INPUT MATERIAL —
※ ※ ※

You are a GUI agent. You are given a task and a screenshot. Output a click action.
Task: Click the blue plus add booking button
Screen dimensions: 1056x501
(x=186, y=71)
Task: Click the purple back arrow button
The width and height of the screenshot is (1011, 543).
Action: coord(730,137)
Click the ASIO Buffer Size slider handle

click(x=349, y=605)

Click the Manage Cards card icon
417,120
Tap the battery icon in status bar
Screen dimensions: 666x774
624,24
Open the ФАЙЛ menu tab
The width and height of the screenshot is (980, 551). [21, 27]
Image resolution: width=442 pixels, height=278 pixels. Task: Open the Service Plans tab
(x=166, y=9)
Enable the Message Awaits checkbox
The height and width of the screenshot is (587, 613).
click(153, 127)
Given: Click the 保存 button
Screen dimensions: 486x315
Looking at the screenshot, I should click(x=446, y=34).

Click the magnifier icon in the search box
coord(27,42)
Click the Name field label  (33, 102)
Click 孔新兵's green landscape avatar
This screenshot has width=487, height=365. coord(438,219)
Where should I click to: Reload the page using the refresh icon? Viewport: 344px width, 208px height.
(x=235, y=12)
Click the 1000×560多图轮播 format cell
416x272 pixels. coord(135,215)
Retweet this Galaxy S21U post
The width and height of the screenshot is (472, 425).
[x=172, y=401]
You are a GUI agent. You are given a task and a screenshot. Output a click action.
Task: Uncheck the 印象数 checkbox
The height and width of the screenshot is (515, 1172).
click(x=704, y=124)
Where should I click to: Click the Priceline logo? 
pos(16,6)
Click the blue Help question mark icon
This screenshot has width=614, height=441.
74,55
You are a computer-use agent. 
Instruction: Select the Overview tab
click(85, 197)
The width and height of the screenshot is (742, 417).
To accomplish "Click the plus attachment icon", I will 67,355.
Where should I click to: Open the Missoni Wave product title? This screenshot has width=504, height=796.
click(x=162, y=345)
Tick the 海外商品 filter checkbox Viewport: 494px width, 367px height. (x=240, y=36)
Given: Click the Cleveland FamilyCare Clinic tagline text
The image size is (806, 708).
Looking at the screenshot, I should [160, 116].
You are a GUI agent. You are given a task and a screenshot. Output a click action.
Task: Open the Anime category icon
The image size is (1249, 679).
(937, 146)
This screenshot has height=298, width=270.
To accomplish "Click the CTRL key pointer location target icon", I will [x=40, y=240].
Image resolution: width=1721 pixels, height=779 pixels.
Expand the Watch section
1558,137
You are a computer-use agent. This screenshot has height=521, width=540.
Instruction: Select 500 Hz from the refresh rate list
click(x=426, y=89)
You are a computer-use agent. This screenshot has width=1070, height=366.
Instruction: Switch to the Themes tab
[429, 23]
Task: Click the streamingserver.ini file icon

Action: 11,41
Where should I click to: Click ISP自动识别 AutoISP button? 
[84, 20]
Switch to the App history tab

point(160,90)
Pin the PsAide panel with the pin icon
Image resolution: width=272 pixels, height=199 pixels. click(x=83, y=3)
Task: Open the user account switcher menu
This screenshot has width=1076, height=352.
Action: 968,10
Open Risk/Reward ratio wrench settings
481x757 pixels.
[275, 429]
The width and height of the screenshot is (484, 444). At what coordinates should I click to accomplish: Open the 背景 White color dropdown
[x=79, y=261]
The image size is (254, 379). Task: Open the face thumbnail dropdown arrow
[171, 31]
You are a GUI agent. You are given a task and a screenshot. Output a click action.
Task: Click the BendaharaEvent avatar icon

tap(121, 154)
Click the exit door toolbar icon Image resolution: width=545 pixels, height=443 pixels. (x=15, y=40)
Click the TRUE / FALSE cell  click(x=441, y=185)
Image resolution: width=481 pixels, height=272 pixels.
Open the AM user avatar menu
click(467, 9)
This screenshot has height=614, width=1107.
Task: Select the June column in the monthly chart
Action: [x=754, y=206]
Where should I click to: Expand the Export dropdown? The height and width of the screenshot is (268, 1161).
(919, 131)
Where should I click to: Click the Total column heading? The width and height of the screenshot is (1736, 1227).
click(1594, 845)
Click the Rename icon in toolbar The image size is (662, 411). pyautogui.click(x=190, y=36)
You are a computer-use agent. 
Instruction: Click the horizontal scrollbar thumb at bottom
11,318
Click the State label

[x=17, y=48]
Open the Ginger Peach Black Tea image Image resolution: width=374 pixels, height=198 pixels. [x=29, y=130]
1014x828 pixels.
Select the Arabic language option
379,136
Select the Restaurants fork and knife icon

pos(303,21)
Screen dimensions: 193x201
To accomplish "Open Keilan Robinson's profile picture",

※ ※ ※

ASSIGNED TASK — Reproduce the data in its entirety, matching each character.

RESPONSE FOR THIS EXERCISE —
You are a GUI agent. You are given a task and a screenshot. Output a click action.
Task: Click the blue plus add booking button
Screen dimensions: 1056x501
(x=186, y=71)
Task: Click the purple back arrow button
The width and height of the screenshot is (1011, 543).
Action: coord(730,137)
Click the ASIO Buffer Size slider handle

click(x=349, y=605)

Click the Manage Cards card icon
417,120
Tap the battery icon in status bar
Screen dimensions: 666x774
624,24
Open the ФАЙЛ menu tab
The width and height of the screenshot is (980, 551). [21, 27]
Image resolution: width=442 pixels, height=278 pixels. Task: Open the Service Plans tab
(x=166, y=9)
Enable the Message Awaits checkbox
The height and width of the screenshot is (587, 613).
click(153, 127)
Given: Click the 保存 button
Screen dimensions: 486x315
Looking at the screenshot, I should click(x=446, y=34).

Click the magnifier icon in the search box
coord(27,42)
Click the Name field label  (33, 102)
Click 孔新兵's green landscape avatar
This screenshot has width=487, height=365. coord(438,219)
Where should I click to: Reload the page using the refresh icon? Viewport: 344px width, 208px height.
(x=235, y=12)
Click the 1000×560多图轮播 format cell
416x272 pixels. coord(135,215)
Retweet this Galaxy S21U post
The width and height of the screenshot is (472, 425).
[x=172, y=401]
You are a GUI agent. You are given a task and a screenshot. Output a click action.
Task: Uncheck the 印象数 checkbox
The height and width of the screenshot is (515, 1172).
click(x=704, y=124)
Where should I click to: Click the Priceline logo? 
pos(16,6)
Click the blue Help question mark icon
This screenshot has width=614, height=441.
74,55
You are a computer-use agent. 
Instruction: Select the Overview tab
click(85, 197)
The width and height of the screenshot is (742, 417).
To accomplish "Click the plus attachment icon", I will 67,355.
Where should I click to: Open the Missoni Wave product title? This screenshot has width=504, height=796.
click(x=162, y=345)
Tick the 海外商品 filter checkbox Viewport: 494px width, 367px height. (x=240, y=36)
Given: Click the Cleveland FamilyCare Clinic tagline text
The image size is (806, 708).
Looking at the screenshot, I should [160, 116].
You are a GUI agent. You are given a task and a screenshot. Output a click action.
Task: Open the Anime category icon
The image size is (1249, 679).
(937, 146)
This screenshot has height=298, width=270.
To accomplish "Click the CTRL key pointer location target icon", I will [x=40, y=240].
Image resolution: width=1721 pixels, height=779 pixels.
Expand the Watch section
1558,137
You are a computer-use agent. This screenshot has height=521, width=540.
Instruction: Select 500 Hz from the refresh rate list
click(x=426, y=89)
You are a computer-use agent. This screenshot has width=1070, height=366.
Instruction: Switch to the Themes tab
[429, 23]
Task: Click the streamingserver.ini file icon

Action: 11,41
Where should I click to: Click ISP自动识别 AutoISP button? 
[84, 20]
Switch to the App history tab

point(160,90)
Pin the PsAide panel with the pin icon
Image resolution: width=272 pixels, height=199 pixels. click(x=83, y=3)
Task: Open the user account switcher menu
This screenshot has width=1076, height=352.
Action: 968,10
Open Risk/Reward ratio wrench settings
481x757 pixels.
[275, 429]
The width and height of the screenshot is (484, 444). At what coordinates should I click to accomplish: Open the 背景 White color dropdown
[x=79, y=261]
The image size is (254, 379). Task: Open the face thumbnail dropdown arrow
[171, 31]
You are a GUI agent. You are given a task and a screenshot. Output a click action.
Task: Click the BendaharaEvent avatar icon

tap(121, 154)
Click the exit door toolbar icon Image resolution: width=545 pixels, height=443 pixels. (x=15, y=40)
Click the TRUE / FALSE cell  click(x=441, y=185)
Image resolution: width=481 pixels, height=272 pixels.
Open the AM user avatar menu
click(467, 9)
This screenshot has height=614, width=1107.
Task: Select the June column in the monthly chart
Action: [x=754, y=206]
Where should I click to: Expand the Export dropdown? The height and width of the screenshot is (268, 1161).
(919, 131)
Where should I click to: Click the Total column heading? The width and height of the screenshot is (1736, 1227).
click(1594, 845)
Click the Rename icon in toolbar The image size is (662, 411). pyautogui.click(x=190, y=36)
You are a computer-use agent. 
Instruction: Click the horizontal scrollbar thumb at bottom
11,318
Click the State label

[x=17, y=48]
Open the Ginger Peach Black Tea image Image resolution: width=374 pixels, height=198 pixels. [x=29, y=130]
1014x828 pixels.
Select the Arabic language option
379,136
Select the Restaurants fork and knife icon

pos(303,21)
Screen dimensions: 193x201
To accomplish "Open Keilan Robinson's profile picture",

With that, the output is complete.